Review
Die Happy - Bitter To Better
Vielversprechend ließ sich der erste Einblick ins neue Werk aus der Die Happy-Fraktion an: die Single-Auskopplung "Big Big Trouble" erfreute uns mit einer deutlich rockigen, sofort eingängigen Marschrichtung (siehe Review der Single). Somit stellen sich bei Inaugenscheinnahme des Albums Bitter To Better gleich mehrere Fragen:
1. Schaffen alle Songs die Messlatte, die die Single in luftige Höhen gelegt hat?
2. Finde ich ein Abspielgerät für die Review-Kassette (!!!)?
3. Und vielleicht am wichtigsten: wird es Flash Gordon gelingen, den fürchterbaren Haimännern zu entkommen?
Fangen wir mal mit Frage zwei an, ins Haus flatterte uns anstelle der gewohnten CDs ein Hardcore-Old-School-Medium in Form einer Musikassette, wie das früher mal hieß. For Promotion Only, sagt die Hülle, not final tracklist, not finally mastered. OK, schon gut, über das endgültige Soundgewand können wir uns also kein Urteil erlauben. Das haben wir allerdings auf der Single schon inspiziert, gewogen und für fett befunden.
Dennoch ist das ein wichtiger Punkt: für die Produktion des Vorgängers The Weight Of The Circumstances hatte man noch die Dienste des Teams The Matrix (die Produzenten, nicht Keanu Reeves) in Anspruch genommen, um den Welteroberungsabsichten das nötige Gewicht zu geben. Da fühlte man sich allerdings offenbar nicht so gut aufgehoben, und so taten sich die Ulmer nach einer einjährigen Pause schließlich mit Udo Rinklin zusammen. Herausgekommen ist eine klare Entwicklung weg vom Crossover und hin zum straighten Rock, der mal heftig, mal sanft daherkommt, aber immer songwriterische Klasse beweist. Es dauert nicht lange, sich in alle Songs der Scheibe hineinzufinden, der Opener "In Love" brettert mit einem schroffen Riff daher, während uns Marta wieder einmal mit ihrer Stimmgewalt verzückt. Oder ob das wohl daran liegt, dass hier Dick Brave (the artist formerly known as Sascha) vor ihrem geistigen Auge schwebte? Wanns huift.

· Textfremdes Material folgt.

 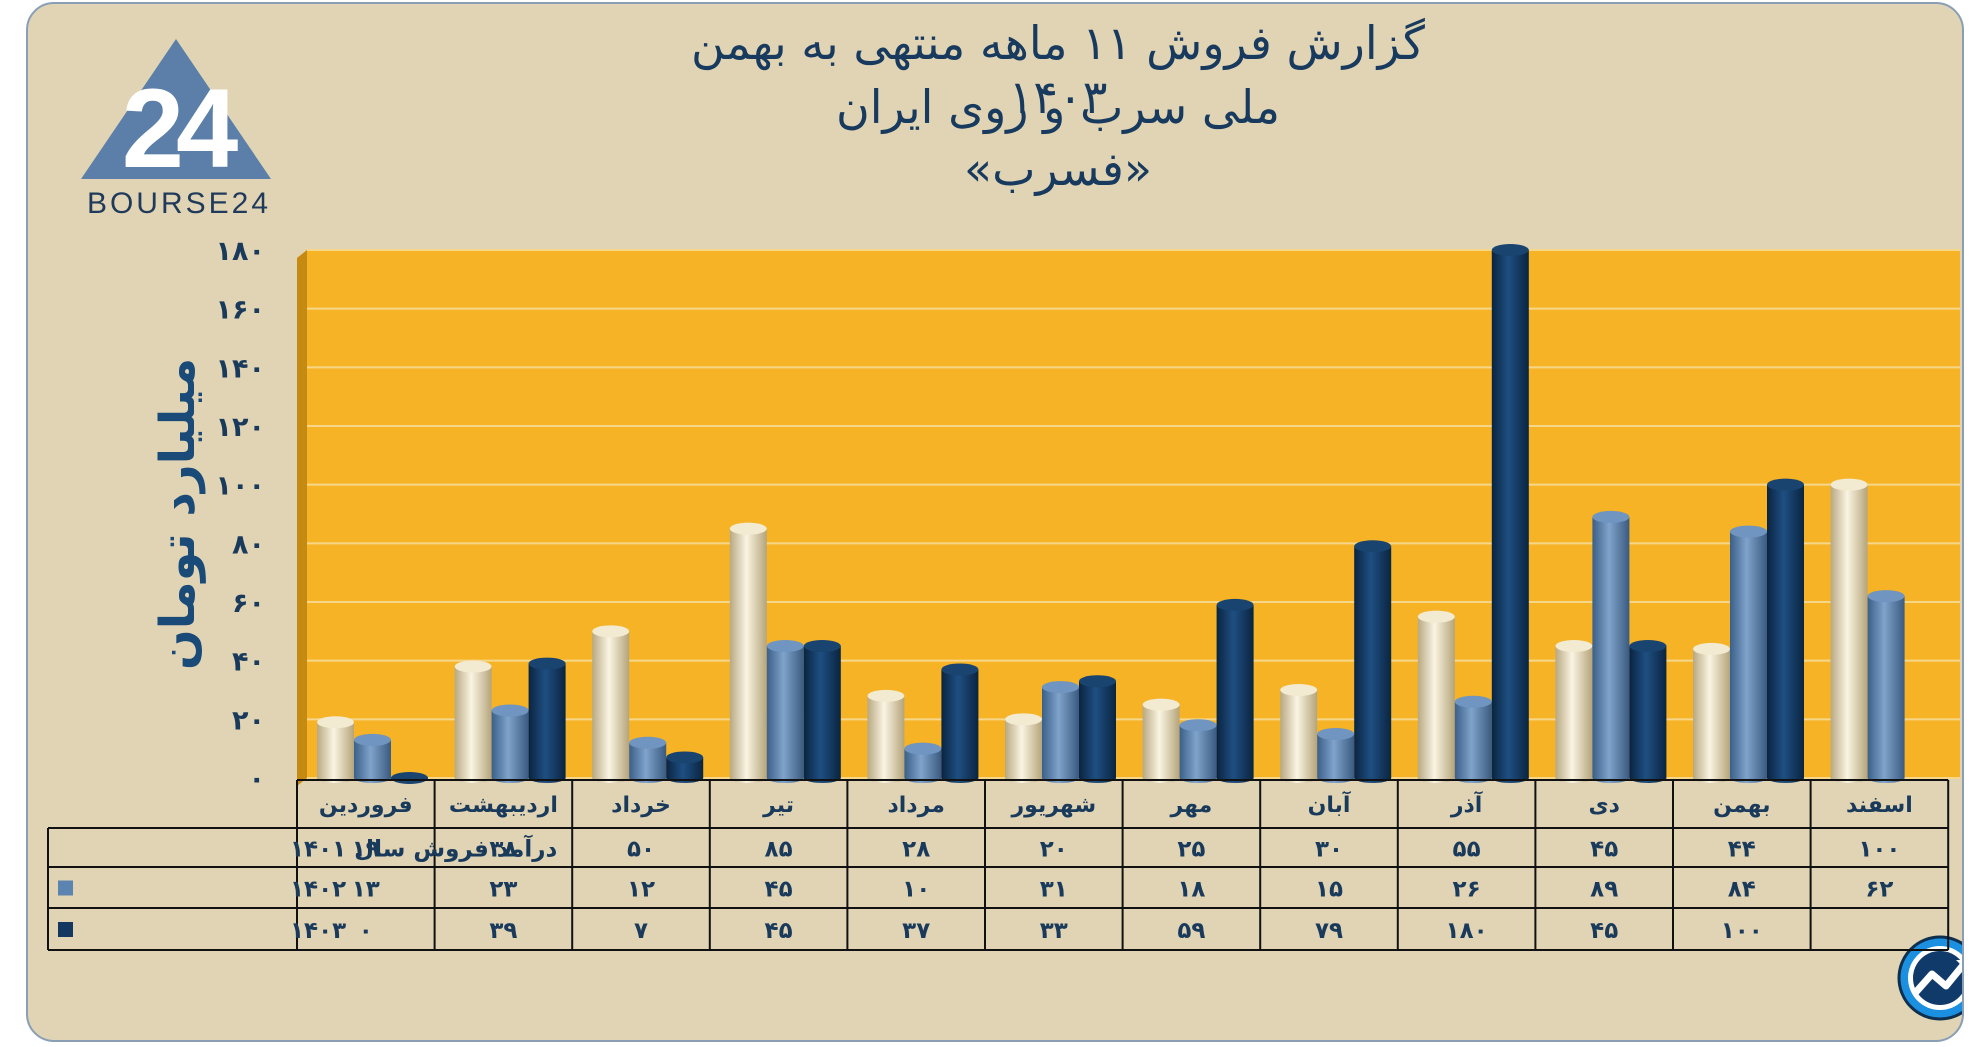 What do you see at coordinates (318, 931) in the screenshot?
I see `legend-label: ۱۴۰۳` at bounding box center [318, 931].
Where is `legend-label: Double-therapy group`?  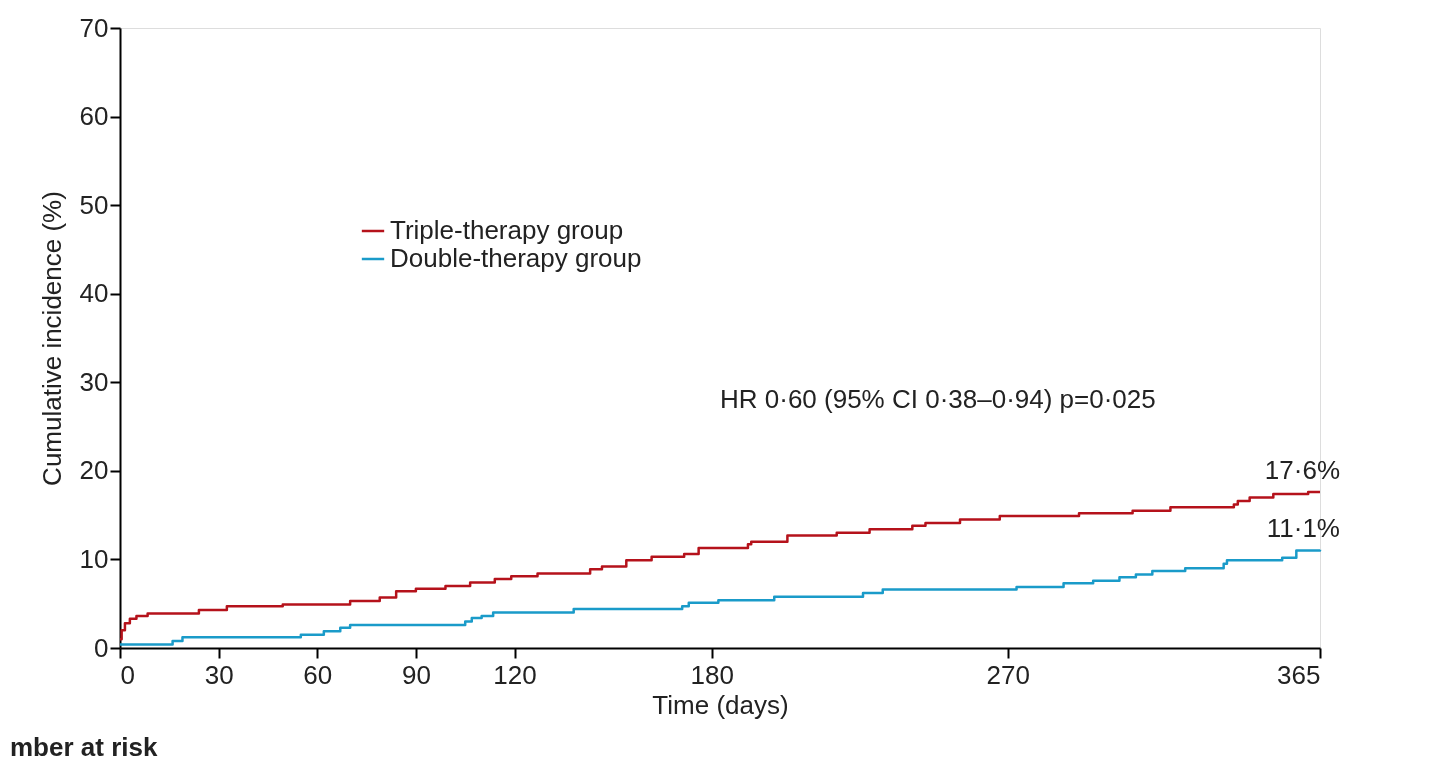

Auch der ebenfalls bestens gelungene Titeltrack hält den Härtegrad durchaus oben, wobei jetzt schon auffällt, dass die Gitarrenklänge im Vergleich zu früheren Werken etwas zurückgenommener und melodischer gestylt sind, wobei im Gegenzug die Basslinien die nötigen Treibsätze liefern. "Nur wenn ich dabei springen und abgehen kann, merke ich, ob ein Song funktioniert", meint Frontfrau Marta - und hier wollen wir überhaupt nicht widersprechen. Es funktioniert. Bitte springen und abgehen. Weiter geht's im Reigen der schönen Melodien, die teilweise auch von Fremdschreiberlingen beigesteuert wurden: so etwa stammt "I Am" aus der Feder von Diane Warren, die schon für Aerosmith, Alice Copper und Bon Jovi Notenzeilen füllte. Klares Zeichen dafür, dass man natürlich immer wieder mal in Richtung Radio schielt, und dass man hier und da glauben könnte, einem überdurchschnittlich lichten Moment von Avril Lavigne beizuwohnen - aber das ändert nichts daran, dass hier Rock-Material allererster Güte mit einer Sängerin in Top-Form kredenzt wird.
Neben der hüpfburg-tauglichen Single ragen noch "Hate To Love You", "King For A Day" und auch das letzte Stück "Cancer" hervor, das sich als komplexeste der neuen Nummern entpuppt. Insgesamt schaffen es Die Happy, endgültig aus dem Schatten der Guano Apes, in den sie so oft gestellt wurden (ja natürlich, deutsche Rockband mit Frau am Mikro, was soll das sonst sein? Deppen), herauszutreten - um den Preis, ein Stück weiter Richtung Allgemeinverträglichkeit zu gehen. Aber das ist gerne verschmerzt angesichts der Tatsache, dass hier eine deutsche Band ein durchgängig hochwertiges Rockalbum abliefert, das Lust auf Live-Konzerte mit Marta und ihren Jungs macht. Und das übrigens auch noch im Dual Disc Format herauskommt, also einer Kombi aus CD und DVD, die dann alle Tracks im 5.1 Mix sowie Backstage- und Akustik-Material enthält. Schön. Damit wären also fast alle Fragen beantwortet - und um die Sache komplett zu machen: klar entkommt Flash den Haimännern. Schließlich wartet Prinzessin Aura auf ihn. Und die würde auch bei Die Happy keine schlechte Figur machen.